Our seventeenth post in our (re)learning to teach music series. The posts over this week and last week focus on the tasks in Gary Spruce’s chapter ‘Culture, society and musical learning’. This is week four of the collaborative blogging of the tasks in Learning to teach music in the secondary school, and this post is the last exploring Gary’s chapter.
- To what extend for you agree with the arguments out forward in the chapter for a praxial approach to music education?
- Do you think this approach has anything to offer to your own teaching and the music education of the students you teach?
- What do you think are the deficiencies in the arguments presented here and do you feel that a critique presented of the ‘aesthetic ideology’ is a fair one?
Vaughan Fleischfresser @VFleischfresser
What I’ve taken from revisiting this chapter is the importance of questioning what we’re doing in our classroom, and why we’re doing it. Often, I feel, we fall into the ‘that’s the way it’s always been done’ justification, or ‘that’s the way we have to do it’. Why? Whether it be the music we choose, or the approach we take to teaching it, tradition and habit can become our worst enemies. Having said that, that which becomes habitual usually does so because it provides meaning and comfort to us as teachers, therefore we shouldn’t dismiss such things outright. What I’m trying to convey here is that, in my opinion, the best version of us as music teachers is the one that embraces and implements a broad range of music from a broad range of countries and historical periods, embraces and implements an understanding and knowing of said music from all possible social, cultural, and musical viewpoints, and constantly reflects upon the effectiveness of such decisions in ensuring all our pupils develop a love and appreciation of music that has meaning and benefit to them.
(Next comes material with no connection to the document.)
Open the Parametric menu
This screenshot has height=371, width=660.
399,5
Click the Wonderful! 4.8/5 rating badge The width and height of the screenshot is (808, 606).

I believe achieving this optimum version of ourselves is best achieved through a blending of the different approaches put forward in this chapter. As discussed in previous blogs, I agree with the arguments put forward for a praxial approach, because music isn’t created in a vacuum. It’s a reaction to the world around the composer, the performer, and the listener. To exclude this from a child’s music education is neglectful. Additionally, I believe that engaging pupils in the aesthetics and mechanics of individual pieces of music is also important, as we all learn, engage, and connect to music in different ways. We think differently. We value differently. We learn differently. Therefore, we need to teach differently. One size does not fit all. I’ve blogged at length regarding my thoughts on the benefits of the praxial approach, so won’t revisit them here, however I will reiterate that I would never exclusively use the praxial approach, nor would I exclusively use the aesthetic approach. I believe the best of music education is situated somewhere in between the two.
Regarding the arguments and critique presented of the aesthetic ideology, I feel they do have value if looked at from a purely ‘one or the other viewpoint’, as they challenge that which has been the norm for so many teachers as they’ve grown through the music education system. To extend this chapter could be to look at how the two approaches could complement each other for the betterment of music education. We can’t erase or ignore the system that we have, just as we shouldn’t think that it’s best system possible. Music education can and should try to improve itself at every opportunity. How can the aesthetic and praxial approach work in tandem? This is the journey of discovery that many music teachers find themselves on at the moment. A journey of trying to provide a rich and broad experience of music within the curriculum and assessment requirements that govern our practice.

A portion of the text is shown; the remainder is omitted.